Word and element location data:
----
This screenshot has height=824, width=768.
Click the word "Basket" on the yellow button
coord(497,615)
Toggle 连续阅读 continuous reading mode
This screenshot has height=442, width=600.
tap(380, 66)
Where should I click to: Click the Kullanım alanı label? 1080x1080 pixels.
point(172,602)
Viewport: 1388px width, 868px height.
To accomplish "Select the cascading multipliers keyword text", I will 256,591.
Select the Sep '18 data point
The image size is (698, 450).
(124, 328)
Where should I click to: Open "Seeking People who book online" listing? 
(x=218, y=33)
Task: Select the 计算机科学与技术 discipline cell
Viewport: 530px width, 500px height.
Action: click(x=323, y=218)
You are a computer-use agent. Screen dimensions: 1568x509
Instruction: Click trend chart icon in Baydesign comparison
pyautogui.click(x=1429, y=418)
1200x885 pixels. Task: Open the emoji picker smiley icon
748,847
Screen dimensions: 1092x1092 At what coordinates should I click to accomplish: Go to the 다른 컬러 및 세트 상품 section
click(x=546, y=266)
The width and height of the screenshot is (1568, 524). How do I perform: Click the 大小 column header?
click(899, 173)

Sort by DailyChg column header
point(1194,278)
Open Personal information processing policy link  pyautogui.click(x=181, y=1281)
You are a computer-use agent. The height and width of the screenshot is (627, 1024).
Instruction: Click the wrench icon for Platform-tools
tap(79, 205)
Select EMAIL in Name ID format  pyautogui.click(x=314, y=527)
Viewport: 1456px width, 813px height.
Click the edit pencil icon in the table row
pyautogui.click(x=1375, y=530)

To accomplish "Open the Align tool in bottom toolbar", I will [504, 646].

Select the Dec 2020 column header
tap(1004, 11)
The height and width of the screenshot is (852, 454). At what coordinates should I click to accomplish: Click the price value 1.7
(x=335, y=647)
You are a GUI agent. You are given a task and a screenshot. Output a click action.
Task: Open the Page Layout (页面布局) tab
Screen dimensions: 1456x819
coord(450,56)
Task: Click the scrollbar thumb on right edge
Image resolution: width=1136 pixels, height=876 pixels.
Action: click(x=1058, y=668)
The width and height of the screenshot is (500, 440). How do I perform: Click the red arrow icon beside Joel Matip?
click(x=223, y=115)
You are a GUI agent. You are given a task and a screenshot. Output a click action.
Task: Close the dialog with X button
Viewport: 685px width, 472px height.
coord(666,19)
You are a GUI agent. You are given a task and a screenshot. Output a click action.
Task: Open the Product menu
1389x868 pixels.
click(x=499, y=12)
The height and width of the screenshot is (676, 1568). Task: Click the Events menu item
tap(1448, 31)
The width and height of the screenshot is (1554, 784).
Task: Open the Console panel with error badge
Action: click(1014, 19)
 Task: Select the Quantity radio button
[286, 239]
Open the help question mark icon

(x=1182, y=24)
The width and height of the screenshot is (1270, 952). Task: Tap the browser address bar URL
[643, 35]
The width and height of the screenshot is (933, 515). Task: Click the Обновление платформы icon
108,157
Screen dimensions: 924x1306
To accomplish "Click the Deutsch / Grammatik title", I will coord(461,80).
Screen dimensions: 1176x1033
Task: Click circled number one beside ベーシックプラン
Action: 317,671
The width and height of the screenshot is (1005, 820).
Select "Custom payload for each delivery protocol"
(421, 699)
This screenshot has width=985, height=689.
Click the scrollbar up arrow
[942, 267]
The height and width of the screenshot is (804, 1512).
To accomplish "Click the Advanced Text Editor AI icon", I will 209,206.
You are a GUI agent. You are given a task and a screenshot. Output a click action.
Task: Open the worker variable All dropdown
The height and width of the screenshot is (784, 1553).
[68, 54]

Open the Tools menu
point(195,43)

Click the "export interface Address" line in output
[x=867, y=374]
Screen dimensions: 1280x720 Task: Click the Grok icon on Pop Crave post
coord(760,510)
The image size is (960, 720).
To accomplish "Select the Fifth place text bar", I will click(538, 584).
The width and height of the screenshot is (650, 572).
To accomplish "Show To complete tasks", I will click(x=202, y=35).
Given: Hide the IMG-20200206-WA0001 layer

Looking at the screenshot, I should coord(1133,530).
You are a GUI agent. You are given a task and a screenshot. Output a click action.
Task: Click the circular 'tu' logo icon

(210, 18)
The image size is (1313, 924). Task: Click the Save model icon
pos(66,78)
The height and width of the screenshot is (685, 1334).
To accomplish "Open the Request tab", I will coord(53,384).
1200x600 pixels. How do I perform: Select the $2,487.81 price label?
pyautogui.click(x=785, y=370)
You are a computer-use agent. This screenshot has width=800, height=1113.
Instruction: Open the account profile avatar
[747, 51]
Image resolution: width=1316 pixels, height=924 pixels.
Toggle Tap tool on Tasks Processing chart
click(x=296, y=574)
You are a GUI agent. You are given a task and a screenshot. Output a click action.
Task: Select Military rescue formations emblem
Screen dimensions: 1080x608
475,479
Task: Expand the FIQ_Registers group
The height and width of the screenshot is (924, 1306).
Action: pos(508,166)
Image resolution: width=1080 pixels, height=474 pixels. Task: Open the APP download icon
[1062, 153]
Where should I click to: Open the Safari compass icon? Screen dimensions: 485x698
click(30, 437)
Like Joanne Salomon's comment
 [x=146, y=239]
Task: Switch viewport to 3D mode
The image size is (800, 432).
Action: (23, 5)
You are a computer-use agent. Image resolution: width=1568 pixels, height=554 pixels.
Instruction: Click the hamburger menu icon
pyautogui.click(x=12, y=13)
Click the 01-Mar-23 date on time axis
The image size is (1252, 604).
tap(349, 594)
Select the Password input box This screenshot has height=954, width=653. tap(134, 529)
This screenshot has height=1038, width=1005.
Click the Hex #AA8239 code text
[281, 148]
----
[Directive]: Write out all the records again, swapping "wrench icon" for "spanner icon" and leaving everything else as it is.

[Solved problem]:
This screenshot has height=824, width=768.
Click the word "Basket" on the yellow button
coord(497,615)
Toggle 连续阅读 continuous reading mode
This screenshot has height=442, width=600.
tap(380, 66)
Where should I click to: Click the Kullanım alanı label? 1080x1080 pixels.
point(172,602)
Viewport: 1388px width, 868px height.
To accomplish "Select the cascading multipliers keyword text", I will 256,591.
Select the Sep '18 data point
The image size is (698, 450).
(124, 328)
Where should I click to: Open "Seeking People who book online" listing? 
(x=218, y=33)
Task: Select the 计算机科学与技术 discipline cell
Viewport: 530px width, 500px height.
Action: click(x=323, y=218)
You are a computer-use agent. Screen dimensions: 1568x509
Instruction: Click trend chart icon in Baydesign comparison
pyautogui.click(x=1429, y=418)
1200x885 pixels. Task: Open the emoji picker smiley icon
748,847
Screen dimensions: 1092x1092 At what coordinates should I click to accomplish: Go to the 다른 컬러 및 세트 상품 section
click(x=546, y=266)
The width and height of the screenshot is (1568, 524). How do I perform: Click the 大小 column header?
click(899, 173)

Sort by DailyChg column header
point(1194,278)
Open Personal information processing policy link  pyautogui.click(x=181, y=1281)
You are a computer-use agent. The height and width of the screenshot is (627, 1024).
Instruction: Click the spanner icon for Platform-tools
tap(79, 205)
Select EMAIL in Name ID format  pyautogui.click(x=314, y=527)
Viewport: 1456px width, 813px height.
Click the edit pencil icon in the table row
pyautogui.click(x=1375, y=530)

To accomplish "Open the Align tool in bottom toolbar", I will [504, 646].

Select the Dec 2020 column header
tap(1004, 11)
The height and width of the screenshot is (852, 454). At what coordinates should I click to accomplish: Click the price value 1.7
(x=335, y=647)
You are a GUI agent. You are given a task and a screenshot. Output a click action.
Task: Open the Page Layout (页面布局) tab
Screen dimensions: 1456x819
coord(450,56)
Task: Click the scrollbar thumb on right edge
Image resolution: width=1136 pixels, height=876 pixels.
Action: click(x=1058, y=668)
The width and height of the screenshot is (500, 440). How do I perform: Click the red arrow icon beside Joel Matip?
click(x=223, y=115)
You are a GUI agent. You are given a task and a screenshot. Output a click action.
Task: Close the dialog with X button
Viewport: 685px width, 472px height.
coord(666,19)
You are a GUI agent. You are given a task and a screenshot. Output a click action.
Task: Open the Product menu
1389x868 pixels.
click(x=499, y=12)
The height and width of the screenshot is (676, 1568). Task: Click the Events menu item
tap(1448, 31)
The width and height of the screenshot is (1554, 784).
Task: Open the Console panel with error badge
Action: click(1014, 19)
 Task: Select the Quantity radio button
[286, 239]
Open the help question mark icon

(x=1182, y=24)
The width and height of the screenshot is (1270, 952). Task: Tap the browser address bar URL
[643, 35]
The width and height of the screenshot is (933, 515). Task: Click the Обновление платформы icon
108,157
Screen dimensions: 924x1306
To accomplish "Click the Deutsch / Grammatik title", I will coord(461,80).
Screen dimensions: 1176x1033
Task: Click circled number one beside ベーシックプラン
Action: 317,671
The width and height of the screenshot is (1005, 820).
Select "Custom payload for each delivery protocol"
(421, 699)
This screenshot has width=985, height=689.
Click the scrollbar up arrow
[942, 267]
The height and width of the screenshot is (804, 1512).
To accomplish "Click the Advanced Text Editor AI icon", I will 209,206.
You are a GUI agent. You are given a task and a screenshot. Output a click action.
Task: Open the worker variable All dropdown
The height and width of the screenshot is (784, 1553).
[68, 54]

Open the Tools menu
point(195,43)

Click the "export interface Address" line in output
[x=867, y=374]
Screen dimensions: 1280x720 Task: Click the Grok icon on Pop Crave post
coord(760,510)
The image size is (960, 720).
To accomplish "Select the Fifth place text bar", I will click(538, 584).
The width and height of the screenshot is (650, 572).
To accomplish "Show To complete tasks", I will click(x=202, y=35).
Given: Hide the IMG-20200206-WA0001 layer

Looking at the screenshot, I should coord(1133,530).
You are a GUI agent. You are given a task and a screenshot. Output a click action.
Task: Click the circular 'tu' logo icon

(210, 18)
The image size is (1313, 924). Task: Click the Save model icon
pos(66,78)
The height and width of the screenshot is (685, 1334).
To accomplish "Open the Request tab", I will coord(53,384).
1200x600 pixels. How do I perform: Select the $2,487.81 price label?
pyautogui.click(x=785, y=370)
You are a computer-use agent. This screenshot has width=800, height=1113.
Instruction: Open the account profile avatar
[747, 51]
Image resolution: width=1316 pixels, height=924 pixels.
Toggle Tap tool on Tasks Processing chart
click(x=296, y=574)
You are a GUI agent. You are given a task and a screenshot. Output a click action.
Task: Select Military rescue formations emblem
Screen dimensions: 1080x608
475,479
Task: Expand the FIQ_Registers group
The height and width of the screenshot is (924, 1306).
Action: pos(508,166)
Image resolution: width=1080 pixels, height=474 pixels. Task: Open the APP download icon
[1062, 153]
Where should I click to: Open the Safari compass icon? Screen dimensions: 485x698
click(30, 437)
Like Joanne Salomon's comment
 [x=146, y=239]
Task: Switch viewport to 3D mode
The image size is (800, 432).
Action: (23, 5)
You are a computer-use agent. Image resolution: width=1568 pixels, height=554 pixels.
Instruction: Click the hamburger menu icon
pyautogui.click(x=12, y=13)
Click the 01-Mar-23 date on time axis
The image size is (1252, 604).
tap(349, 594)
Select the Password input box This screenshot has height=954, width=653. tap(134, 529)
This screenshot has height=1038, width=1005.
Click the Hex #AA8239 code text
[281, 148]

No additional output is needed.